If a necklace appears only four times, list each solution with that necklace twice. If a necklace appears just twice, list each solution for that necklace four times, and include the solution that gives one necklace ($x_i=2$) eight times instead of once.

You’ll end up with more than $16+8-1\choose8-1$ “solutions.” How many more - how can you count the number of “solutions-plus-repeats”?

The solutions that gave necklaces that appeared only four times are solutions of the form $x_1+ x_2 +x_3+x_4+x_1+x_2+x_3+x_4 = 16$, that is, they are solutions of $x_1+ x_2 +x_3+x_4=8$. We know there are $8+4-1\choose4-1$ of those. These solutions need to be listed twice, not once, so add $8+4-1\choose4-1$ to your tally.

But oops, some of these solutions actually gave necklaces that appeared just twice, and we ultimately need those to be listed four times (not twice, which they are so far) so we need to add an additional two copies of each solution to $x_1+x_2=4$. That’s another $2\cdot{4+2-1\choose2-1}$ to the tally. And finally, add four more copies of the solution $x_i=2$ so we have eight of those.

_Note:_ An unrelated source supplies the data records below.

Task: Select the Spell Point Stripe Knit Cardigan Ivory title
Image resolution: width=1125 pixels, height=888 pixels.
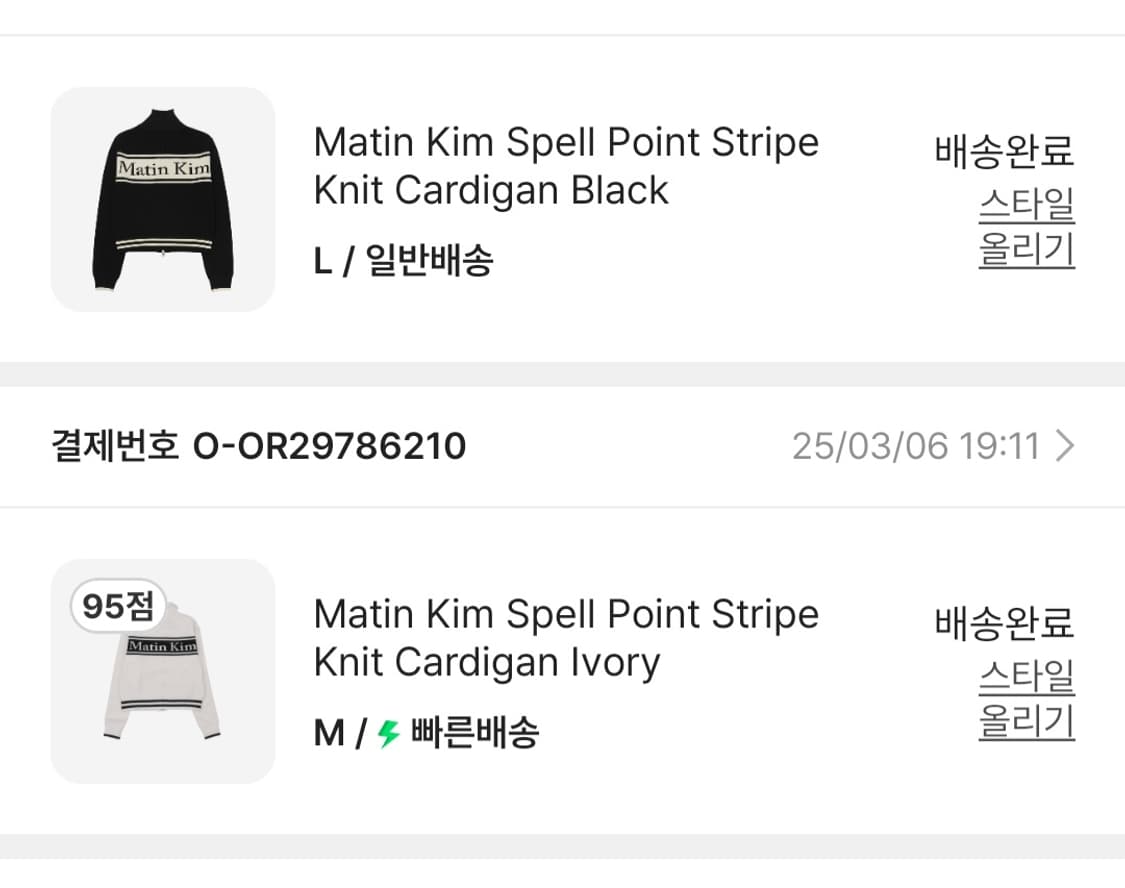Action: pyautogui.click(x=566, y=638)
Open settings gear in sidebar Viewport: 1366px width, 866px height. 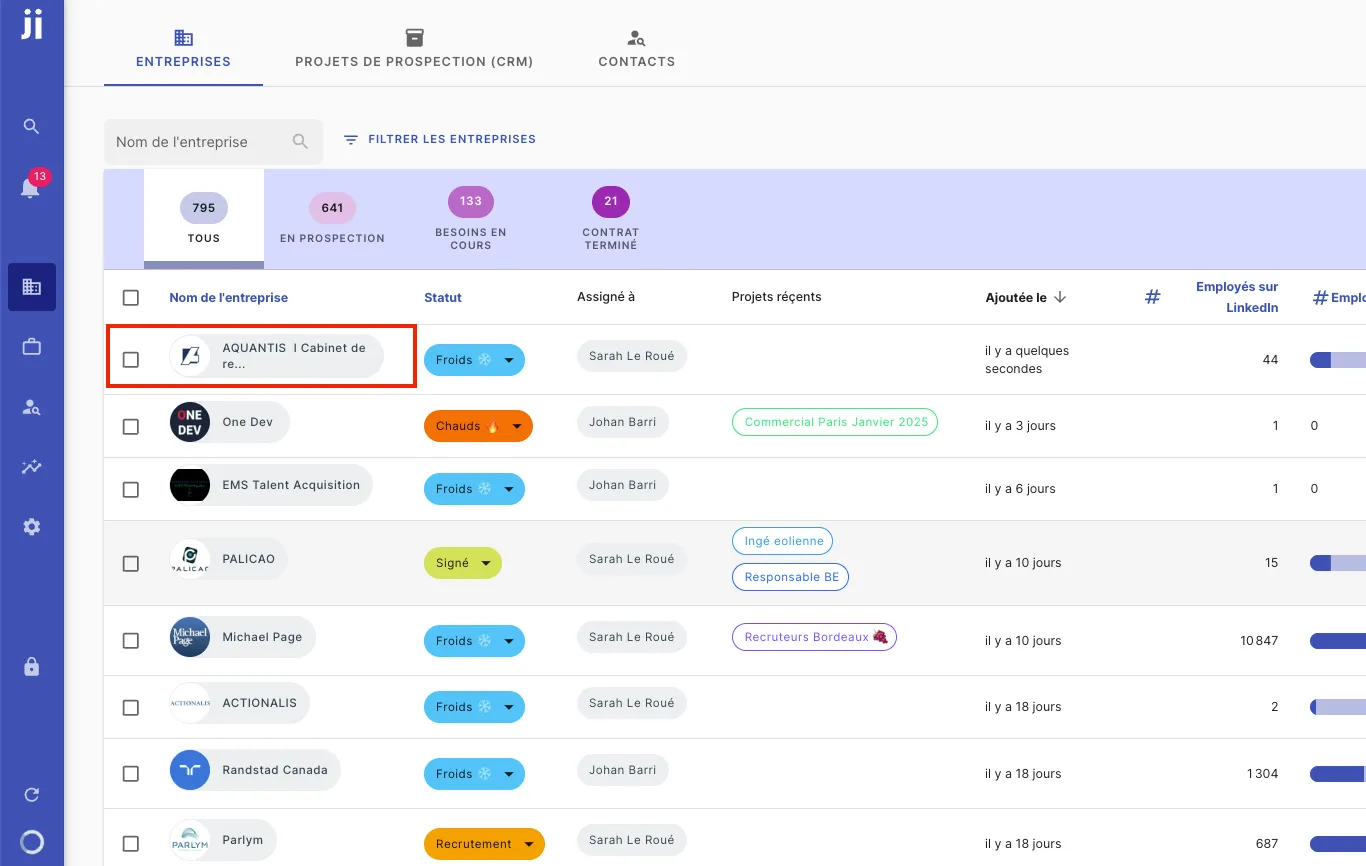(31, 527)
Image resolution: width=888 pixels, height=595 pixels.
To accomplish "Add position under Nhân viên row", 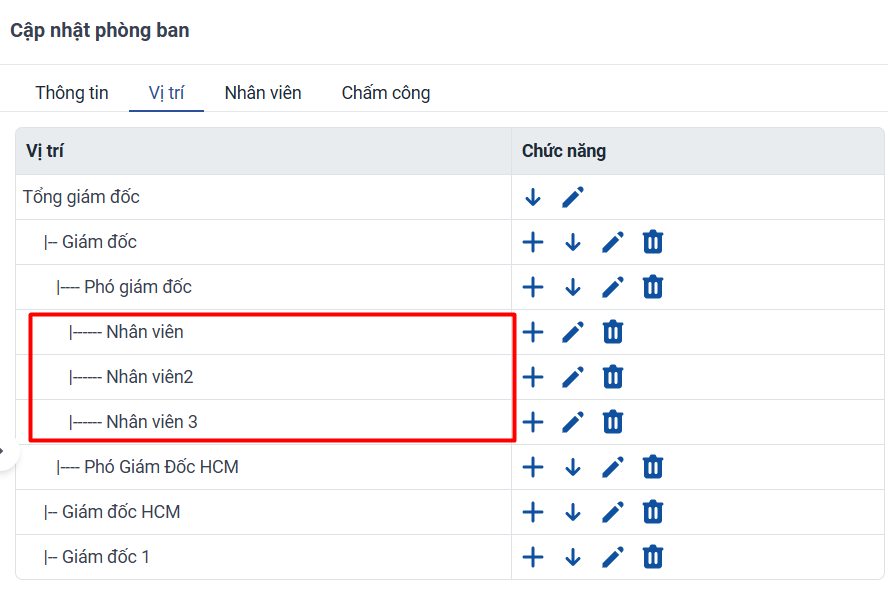I will [532, 332].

The final tally of solutions-plus-duplicates is

\begin{align}&{16+8-1\choose8-1}+{8+4-1\choose4-1}+2\cdot{4+2-1\choose2-1}+4\\=&{23\choose7}+{10\choose3}+2\cdot{5\choose1}+4\\=&245,336. \end{align}

The number of necklaces is one-eighth of this, or $30,667$.

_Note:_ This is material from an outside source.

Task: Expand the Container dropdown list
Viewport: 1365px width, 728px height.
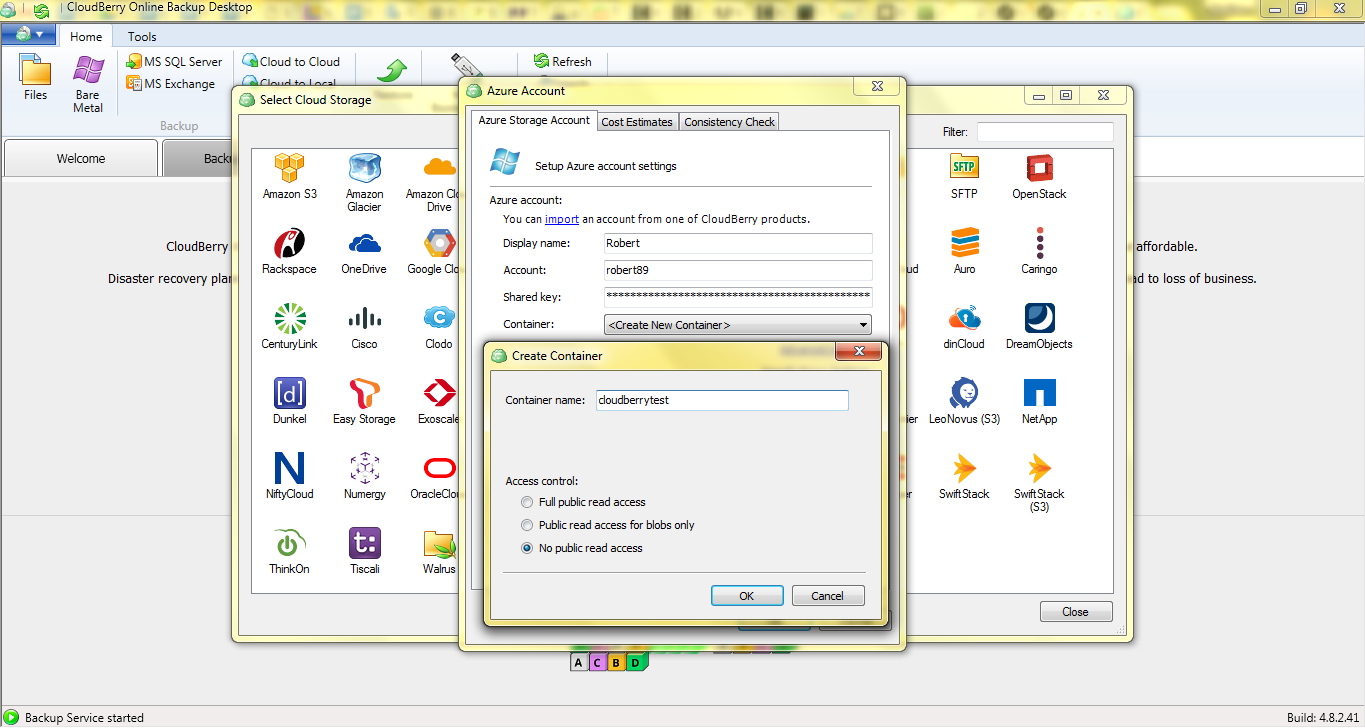Action: pyautogui.click(x=863, y=325)

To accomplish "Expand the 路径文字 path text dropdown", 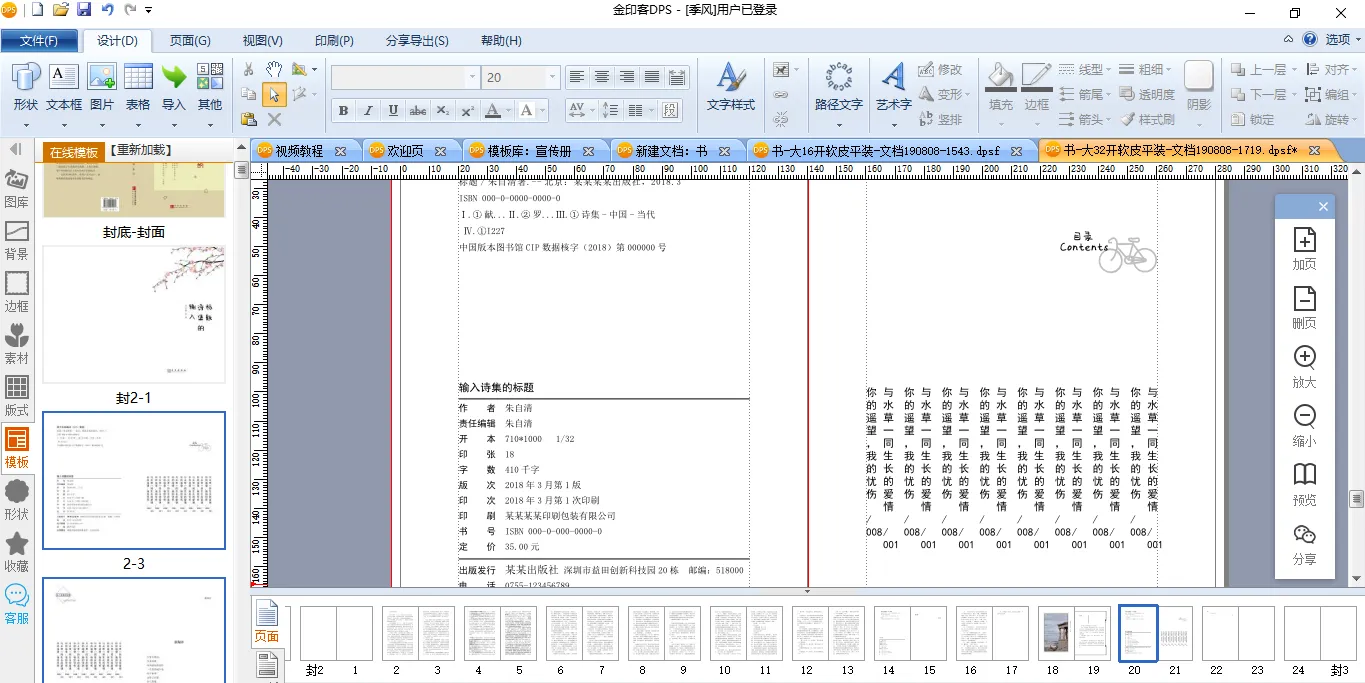I will pyautogui.click(x=838, y=124).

• I was ready to post a similar solution when I noticed yours, which is much better than my draft, lovely, and beautifully didactic. Special props for plotting this. :) +1 (may I ask which book you learned combinatorics from because if it's similar to your answer, I'd be curious about it - or which book you feel argues in similarly intuitive ways) – gnometorule Apr 30 '15 at 18:47
• Thanks. My first exposure to combinatorics was in graduate school courses taught by David Bressoud and Dick Brualdi. I don’t even remember if there was a textbook! Nowadays, I rarely read entire books, but Stanley’s Enumerative Combinatorics is one I like, if aimed for a bit higher audience than MSE readers in high school. There are a lot of good books, but once you have a foundation, nothing beats practice, drawing, calculating, conjecturing, and so on. I enjoy explaining, and the back-and-forth that’s possible on these sites (and that was on Usenet newsgroups 10-15 years ago) helps a lot. – Steve Kass Apr 30 '15 at 21:07

I think your problem reduction is right.

Without taking rotation groups into account, I would say that you need to place 16 blue beads in 8 groups.

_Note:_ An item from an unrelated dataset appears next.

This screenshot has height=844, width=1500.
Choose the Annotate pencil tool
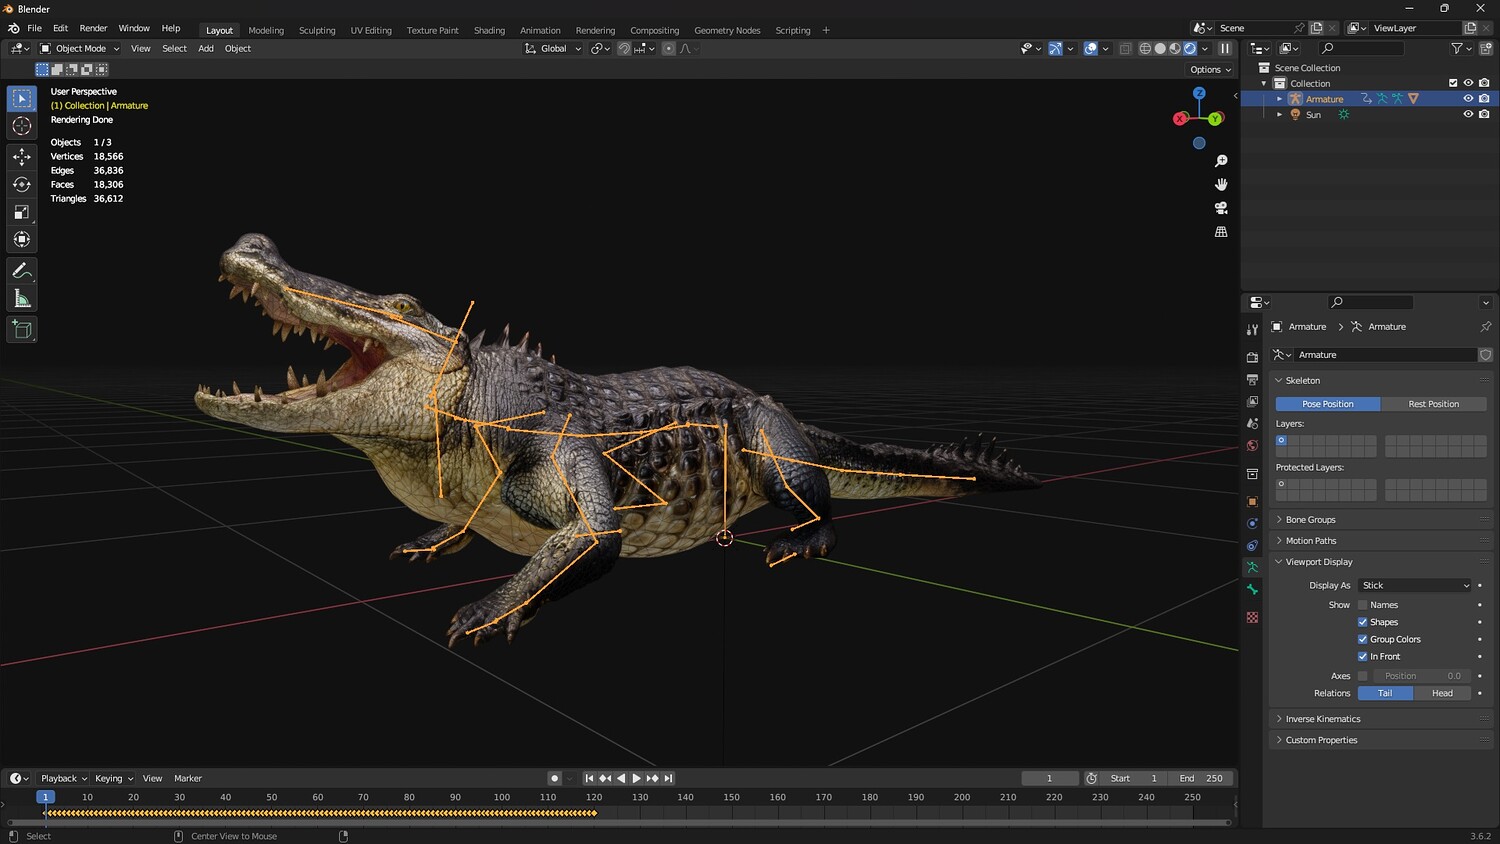click(22, 271)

Number of ways of distributing n identical objects among r groups

But this does not take into account the rotation symmetry (don't forget the mirror symmetry if rotation is allowed).

Obviously this is not a high school question in that case.

• are you talking about balls and bars? If so then I know it ,and yes it would not take into account the rotation symmetry and that is exactly where I got stuck. If high school math is not enough could you say exactly what topics should I read so that I can approach this problem? – Soham Apr 30 '15 at 17:06

Would you know necklace with 8 white and 16 blue beads?

A blue red blue sequence would be replaced by a white bead.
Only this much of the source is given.